Fibroadenomas may involute in postmenopausal women, and coarse calcifications may develop. Conversely, fibroadenomas may grow rapidly during pregnancy, during hormone replacement therapy, or during immunosuppression, in which case they can simulate malignancy. In immunosuppressed patients, the etiology of multiple or growing fibroadenomas appears to be related to Epstein-Barr virus infection.

On clinical examination, fibroadenomas are oval, freely mobile, rubbery masses that may be nonpalpable or palpable. Their size varies from smaller than 1 cm in diameter to as large as 15 cm in diameter in the giant forms. Most commonly, the tumors are removed surgically when they are 2-4 cm in diameter. In young women, the tumors are usually palpable.
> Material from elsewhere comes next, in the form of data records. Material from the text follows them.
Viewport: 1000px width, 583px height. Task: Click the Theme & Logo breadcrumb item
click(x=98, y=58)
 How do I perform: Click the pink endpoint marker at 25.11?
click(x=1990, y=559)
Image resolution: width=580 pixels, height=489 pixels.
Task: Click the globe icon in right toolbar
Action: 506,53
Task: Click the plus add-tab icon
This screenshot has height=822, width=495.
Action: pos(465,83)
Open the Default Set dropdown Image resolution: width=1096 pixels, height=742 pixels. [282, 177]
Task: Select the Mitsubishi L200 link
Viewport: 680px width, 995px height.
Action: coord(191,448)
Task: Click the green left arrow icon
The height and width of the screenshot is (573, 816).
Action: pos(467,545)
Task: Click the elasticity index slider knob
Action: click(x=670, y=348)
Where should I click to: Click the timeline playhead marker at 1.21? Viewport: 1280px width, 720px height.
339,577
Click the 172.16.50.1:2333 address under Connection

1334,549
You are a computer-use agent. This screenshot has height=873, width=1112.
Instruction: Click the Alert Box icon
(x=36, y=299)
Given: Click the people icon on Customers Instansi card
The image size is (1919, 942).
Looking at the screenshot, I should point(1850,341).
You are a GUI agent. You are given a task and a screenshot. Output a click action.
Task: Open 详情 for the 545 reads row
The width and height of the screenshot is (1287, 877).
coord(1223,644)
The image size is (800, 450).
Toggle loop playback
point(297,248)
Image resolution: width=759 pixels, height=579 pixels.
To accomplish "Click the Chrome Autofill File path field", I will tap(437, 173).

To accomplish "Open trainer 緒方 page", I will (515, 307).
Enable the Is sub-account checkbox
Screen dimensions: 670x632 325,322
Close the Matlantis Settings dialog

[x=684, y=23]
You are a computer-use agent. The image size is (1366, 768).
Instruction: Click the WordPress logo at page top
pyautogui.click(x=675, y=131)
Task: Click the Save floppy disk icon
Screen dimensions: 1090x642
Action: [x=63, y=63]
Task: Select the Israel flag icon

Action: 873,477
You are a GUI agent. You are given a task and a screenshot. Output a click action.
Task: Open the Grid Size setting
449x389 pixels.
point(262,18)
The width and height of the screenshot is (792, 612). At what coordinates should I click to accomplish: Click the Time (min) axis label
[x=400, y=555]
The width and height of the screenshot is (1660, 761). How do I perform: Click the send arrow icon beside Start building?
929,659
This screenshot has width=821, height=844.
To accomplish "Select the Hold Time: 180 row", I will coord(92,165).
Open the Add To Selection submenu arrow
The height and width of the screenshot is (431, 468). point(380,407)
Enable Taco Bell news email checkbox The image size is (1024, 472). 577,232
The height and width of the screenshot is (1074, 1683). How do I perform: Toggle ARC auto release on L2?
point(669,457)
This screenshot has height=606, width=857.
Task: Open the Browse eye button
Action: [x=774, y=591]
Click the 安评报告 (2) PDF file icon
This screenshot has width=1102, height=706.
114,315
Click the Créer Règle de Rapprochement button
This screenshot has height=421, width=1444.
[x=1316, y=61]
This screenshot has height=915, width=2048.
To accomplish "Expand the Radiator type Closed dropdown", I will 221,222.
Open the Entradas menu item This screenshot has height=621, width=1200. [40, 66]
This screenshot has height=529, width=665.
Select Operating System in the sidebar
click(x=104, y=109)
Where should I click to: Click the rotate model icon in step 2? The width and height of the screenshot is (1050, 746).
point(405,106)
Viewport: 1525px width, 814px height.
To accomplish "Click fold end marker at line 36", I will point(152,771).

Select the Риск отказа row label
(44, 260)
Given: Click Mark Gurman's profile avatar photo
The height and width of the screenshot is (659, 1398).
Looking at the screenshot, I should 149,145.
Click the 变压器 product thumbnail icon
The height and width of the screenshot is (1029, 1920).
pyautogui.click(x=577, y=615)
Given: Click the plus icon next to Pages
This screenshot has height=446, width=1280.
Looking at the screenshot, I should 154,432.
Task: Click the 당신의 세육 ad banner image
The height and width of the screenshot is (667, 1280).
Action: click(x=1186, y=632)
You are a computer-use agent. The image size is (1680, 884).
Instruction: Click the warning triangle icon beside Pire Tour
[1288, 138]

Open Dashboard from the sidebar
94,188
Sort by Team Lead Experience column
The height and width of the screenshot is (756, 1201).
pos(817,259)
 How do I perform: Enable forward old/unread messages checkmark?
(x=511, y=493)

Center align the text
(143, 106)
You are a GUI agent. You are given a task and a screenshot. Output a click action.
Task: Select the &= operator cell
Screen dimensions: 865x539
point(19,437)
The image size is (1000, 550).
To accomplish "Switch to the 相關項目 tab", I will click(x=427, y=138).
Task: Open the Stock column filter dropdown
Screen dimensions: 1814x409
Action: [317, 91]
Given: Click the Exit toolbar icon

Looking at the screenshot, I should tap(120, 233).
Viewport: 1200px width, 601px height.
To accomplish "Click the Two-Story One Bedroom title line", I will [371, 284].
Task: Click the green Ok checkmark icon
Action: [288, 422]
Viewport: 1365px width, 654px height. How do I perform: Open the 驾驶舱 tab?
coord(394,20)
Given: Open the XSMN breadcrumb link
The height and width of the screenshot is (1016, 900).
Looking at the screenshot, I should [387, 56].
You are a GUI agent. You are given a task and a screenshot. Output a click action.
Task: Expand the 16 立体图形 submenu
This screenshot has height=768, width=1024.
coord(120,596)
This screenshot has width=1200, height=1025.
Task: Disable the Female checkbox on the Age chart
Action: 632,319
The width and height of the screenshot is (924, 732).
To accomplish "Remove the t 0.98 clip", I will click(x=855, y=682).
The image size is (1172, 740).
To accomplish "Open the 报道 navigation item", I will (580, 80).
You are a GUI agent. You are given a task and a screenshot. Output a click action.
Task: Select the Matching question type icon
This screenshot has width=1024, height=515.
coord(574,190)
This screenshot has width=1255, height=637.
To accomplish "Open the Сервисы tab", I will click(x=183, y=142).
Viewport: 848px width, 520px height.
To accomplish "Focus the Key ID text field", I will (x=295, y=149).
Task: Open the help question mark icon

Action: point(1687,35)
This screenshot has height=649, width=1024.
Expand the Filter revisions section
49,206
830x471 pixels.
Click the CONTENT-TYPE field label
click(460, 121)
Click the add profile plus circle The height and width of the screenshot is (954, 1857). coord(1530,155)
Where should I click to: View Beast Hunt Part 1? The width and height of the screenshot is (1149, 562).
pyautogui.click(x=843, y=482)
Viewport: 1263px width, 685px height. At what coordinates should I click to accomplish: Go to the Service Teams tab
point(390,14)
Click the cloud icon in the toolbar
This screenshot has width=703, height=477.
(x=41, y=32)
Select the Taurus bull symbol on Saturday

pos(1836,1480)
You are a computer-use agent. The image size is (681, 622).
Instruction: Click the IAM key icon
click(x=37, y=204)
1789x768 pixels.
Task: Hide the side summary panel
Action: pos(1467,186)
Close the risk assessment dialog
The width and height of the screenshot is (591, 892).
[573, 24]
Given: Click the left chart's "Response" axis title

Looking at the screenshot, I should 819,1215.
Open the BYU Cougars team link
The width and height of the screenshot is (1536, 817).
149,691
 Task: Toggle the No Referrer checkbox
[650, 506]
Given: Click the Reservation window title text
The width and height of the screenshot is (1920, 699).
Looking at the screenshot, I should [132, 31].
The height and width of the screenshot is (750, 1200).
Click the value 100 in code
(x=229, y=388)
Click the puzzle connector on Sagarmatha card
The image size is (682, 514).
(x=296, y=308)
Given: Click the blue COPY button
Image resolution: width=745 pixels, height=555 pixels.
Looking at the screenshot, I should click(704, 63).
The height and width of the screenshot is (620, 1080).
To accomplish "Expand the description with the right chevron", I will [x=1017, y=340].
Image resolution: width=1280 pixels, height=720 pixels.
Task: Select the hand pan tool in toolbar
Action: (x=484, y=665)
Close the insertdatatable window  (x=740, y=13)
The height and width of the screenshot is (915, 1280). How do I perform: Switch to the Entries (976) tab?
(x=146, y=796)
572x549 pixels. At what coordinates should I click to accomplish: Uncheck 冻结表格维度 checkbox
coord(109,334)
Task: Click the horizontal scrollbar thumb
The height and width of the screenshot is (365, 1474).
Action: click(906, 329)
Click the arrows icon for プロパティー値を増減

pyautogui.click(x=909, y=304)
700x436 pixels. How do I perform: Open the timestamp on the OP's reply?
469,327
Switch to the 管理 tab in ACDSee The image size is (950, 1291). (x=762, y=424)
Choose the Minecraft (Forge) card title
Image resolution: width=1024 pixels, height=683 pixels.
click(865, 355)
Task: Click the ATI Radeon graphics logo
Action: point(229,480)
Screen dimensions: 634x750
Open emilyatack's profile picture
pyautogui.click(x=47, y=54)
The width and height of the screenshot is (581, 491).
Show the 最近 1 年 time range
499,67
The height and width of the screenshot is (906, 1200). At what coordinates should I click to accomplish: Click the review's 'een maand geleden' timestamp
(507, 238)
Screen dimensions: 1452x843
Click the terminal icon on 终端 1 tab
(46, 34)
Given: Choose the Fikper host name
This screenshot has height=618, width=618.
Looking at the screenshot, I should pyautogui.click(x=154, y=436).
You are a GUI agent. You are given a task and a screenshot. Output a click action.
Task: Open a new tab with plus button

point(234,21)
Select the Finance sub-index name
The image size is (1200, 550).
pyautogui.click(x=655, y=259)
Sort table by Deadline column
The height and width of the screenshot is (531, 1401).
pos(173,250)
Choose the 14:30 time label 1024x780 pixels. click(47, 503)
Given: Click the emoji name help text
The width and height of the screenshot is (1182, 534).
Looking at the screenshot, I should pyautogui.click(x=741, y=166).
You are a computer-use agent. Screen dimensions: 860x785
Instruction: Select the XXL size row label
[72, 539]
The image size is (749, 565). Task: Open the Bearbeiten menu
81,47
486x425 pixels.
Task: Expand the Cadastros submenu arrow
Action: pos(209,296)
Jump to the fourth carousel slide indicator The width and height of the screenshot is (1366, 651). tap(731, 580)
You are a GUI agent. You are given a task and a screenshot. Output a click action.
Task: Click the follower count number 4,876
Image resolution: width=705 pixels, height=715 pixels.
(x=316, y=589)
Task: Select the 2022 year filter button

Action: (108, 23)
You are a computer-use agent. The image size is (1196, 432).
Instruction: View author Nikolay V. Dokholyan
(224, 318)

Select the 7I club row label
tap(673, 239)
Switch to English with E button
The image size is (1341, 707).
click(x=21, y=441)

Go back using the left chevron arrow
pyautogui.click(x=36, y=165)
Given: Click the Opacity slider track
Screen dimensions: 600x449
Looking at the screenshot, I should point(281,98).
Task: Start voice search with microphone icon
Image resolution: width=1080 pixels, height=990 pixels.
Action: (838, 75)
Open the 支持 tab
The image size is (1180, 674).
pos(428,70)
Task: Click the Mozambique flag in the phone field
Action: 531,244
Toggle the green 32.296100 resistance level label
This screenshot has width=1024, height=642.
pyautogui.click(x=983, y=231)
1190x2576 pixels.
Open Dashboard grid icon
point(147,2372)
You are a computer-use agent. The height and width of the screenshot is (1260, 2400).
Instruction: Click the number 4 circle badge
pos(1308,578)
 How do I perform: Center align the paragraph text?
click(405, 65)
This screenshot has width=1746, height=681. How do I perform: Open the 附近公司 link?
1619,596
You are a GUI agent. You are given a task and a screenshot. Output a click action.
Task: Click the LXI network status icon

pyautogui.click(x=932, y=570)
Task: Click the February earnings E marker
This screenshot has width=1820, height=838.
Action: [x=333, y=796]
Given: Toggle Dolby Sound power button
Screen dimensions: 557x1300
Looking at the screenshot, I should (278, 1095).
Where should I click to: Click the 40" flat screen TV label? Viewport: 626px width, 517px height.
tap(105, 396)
In older women, the tumors typically appear as a mass on mammograms and may be palpable or nonpalpable.

In approximately 50% of women who receive cyclosporine after renal transplantation, fibroadenomas develop, and these tumors are often multiple and bilateral. The size of fibroadenomas also can vary during the menstrual cycle and during pregnancy. During postmenopause, tumors regress and often develop calcifications. Cancer may arise in a fibroadenoma, occurring in about 2.9% of cases; an increase in size, a change or irregularity in the margin, the development of small pleomorphic calcifications, and the presence of cystic spaces all suggest a developing malignancy.